Abstract

In the majority of breast cancers, overexpression and hyperactivation of Ras in the tumor microenvironment play significant role in promoting cancer cell growth, angiogenesis, and metastasis. We have previously shown that vascular endothelial growth factor (VEGF) expression in triple negative breast cancer cells is regulated, at least in part, by SAF-1 (serum amyloid A activating factor 1) transcription factor. In this study we show that transformation of normal MCF-10A breast epithelial cells by constitutively active, oncogenic Ras, induces the DNA-binding activity and transcription function of SAF-1. Furthermore, we show that inhibition of MEK/MAPK-signaling pathway prevents Ras-mediated activation of SAF-1. Interestingly, silencing of SAF-1 expression in breast cancer cells by SAF-1-specific short hairpin RNAs (shRNAs) significantly reduced H-Ras and K-Ras mRNA level.

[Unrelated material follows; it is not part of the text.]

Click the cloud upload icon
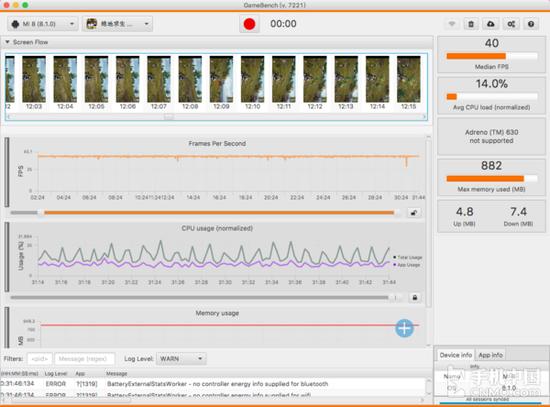This screenshot has height=407, width=550. [491, 24]
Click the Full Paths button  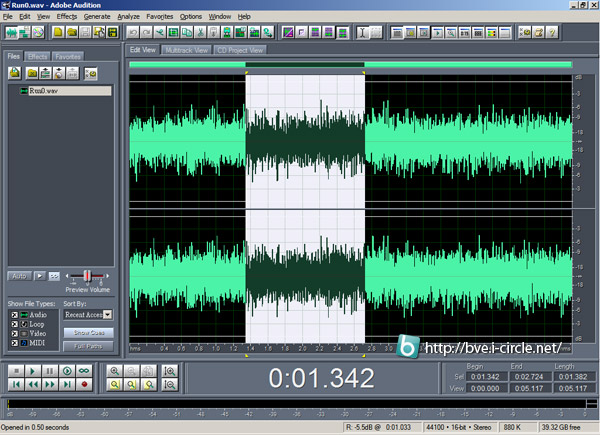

We show that SAF-1 is a direct transcriptional regulator of H-Ras and K-Ras and overexpression of SAF-1 increases H-Ras and K-Ras gene expression. Chromatin immunoprecipitation (ChIP) analyses demonstrated in vivo interaction of SAF-1 at highly purine-rich sequences present at the proximal promoter region, upstream of the transcription start site, in H-Ras and K-Ras genes. Previous studies have shown that these sequences are nuclease hypersensitive and capable of forming G4 quadruplex structure. Together, our results show the presence of a novel transactivating loop, in which, Ras and SAF-1 are interconnected. These findings will help defining molecular mechanisms of abnormal overexpression of Ras in breast tumors, which seldom show genetic Ras mutations.